BEGIN Exercise material
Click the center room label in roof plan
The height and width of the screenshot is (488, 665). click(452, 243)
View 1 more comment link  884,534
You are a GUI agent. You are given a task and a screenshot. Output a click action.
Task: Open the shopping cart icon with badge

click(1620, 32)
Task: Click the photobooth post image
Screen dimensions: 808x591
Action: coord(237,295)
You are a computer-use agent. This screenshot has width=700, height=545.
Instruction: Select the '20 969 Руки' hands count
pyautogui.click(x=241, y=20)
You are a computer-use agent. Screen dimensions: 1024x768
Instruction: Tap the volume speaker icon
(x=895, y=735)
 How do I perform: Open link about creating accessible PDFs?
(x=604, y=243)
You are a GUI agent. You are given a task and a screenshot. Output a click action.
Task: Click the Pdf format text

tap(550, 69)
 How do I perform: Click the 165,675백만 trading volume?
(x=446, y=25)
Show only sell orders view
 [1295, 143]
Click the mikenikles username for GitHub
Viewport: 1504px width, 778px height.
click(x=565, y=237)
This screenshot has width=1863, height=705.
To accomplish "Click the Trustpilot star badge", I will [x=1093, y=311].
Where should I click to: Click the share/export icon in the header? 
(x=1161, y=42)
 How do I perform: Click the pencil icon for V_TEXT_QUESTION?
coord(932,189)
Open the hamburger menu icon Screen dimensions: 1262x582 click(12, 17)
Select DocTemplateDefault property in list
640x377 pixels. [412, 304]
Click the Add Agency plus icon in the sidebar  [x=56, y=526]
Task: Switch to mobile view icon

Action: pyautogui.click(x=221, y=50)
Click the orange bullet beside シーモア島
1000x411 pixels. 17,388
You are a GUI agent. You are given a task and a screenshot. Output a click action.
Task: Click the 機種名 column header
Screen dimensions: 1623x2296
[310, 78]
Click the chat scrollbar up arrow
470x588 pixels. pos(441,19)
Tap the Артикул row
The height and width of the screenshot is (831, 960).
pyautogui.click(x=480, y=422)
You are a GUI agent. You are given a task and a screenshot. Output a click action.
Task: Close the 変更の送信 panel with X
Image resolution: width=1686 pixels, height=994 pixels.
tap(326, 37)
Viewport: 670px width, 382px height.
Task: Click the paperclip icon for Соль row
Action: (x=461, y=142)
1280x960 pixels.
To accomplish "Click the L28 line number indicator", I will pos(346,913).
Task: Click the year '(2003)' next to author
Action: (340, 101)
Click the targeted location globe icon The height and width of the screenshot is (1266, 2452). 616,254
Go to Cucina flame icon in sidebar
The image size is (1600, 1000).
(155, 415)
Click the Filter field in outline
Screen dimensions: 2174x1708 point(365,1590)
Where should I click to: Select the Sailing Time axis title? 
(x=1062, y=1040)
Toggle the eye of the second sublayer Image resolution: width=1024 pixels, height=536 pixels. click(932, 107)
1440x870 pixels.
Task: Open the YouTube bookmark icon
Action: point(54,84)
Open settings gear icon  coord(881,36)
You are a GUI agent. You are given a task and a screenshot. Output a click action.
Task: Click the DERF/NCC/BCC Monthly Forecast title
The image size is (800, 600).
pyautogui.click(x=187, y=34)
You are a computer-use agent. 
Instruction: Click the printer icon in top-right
END Exercise material
Copy the lines starting at the one that contains "How do I perform: Open" and ending at the one that contains "will [x=1093, y=311].", replacing "sell orders" with "buy orders" and changing nothing else.

[Response]
 How do I perform: Open link about creating accessible PDFs?
(x=604, y=243)
You are a GUI agent. You are given a task and a screenshot. Output a click action.
Task: Click the Pdf format text

tap(550, 69)
 How do I perform: Click the 165,675백만 trading volume?
(x=446, y=25)
Show only buy orders view
 [1295, 143]
Click the mikenikles username for GitHub
Viewport: 1504px width, 778px height.
click(x=565, y=237)
This screenshot has width=1863, height=705.
To accomplish "Click the Trustpilot star badge", I will [x=1093, y=311].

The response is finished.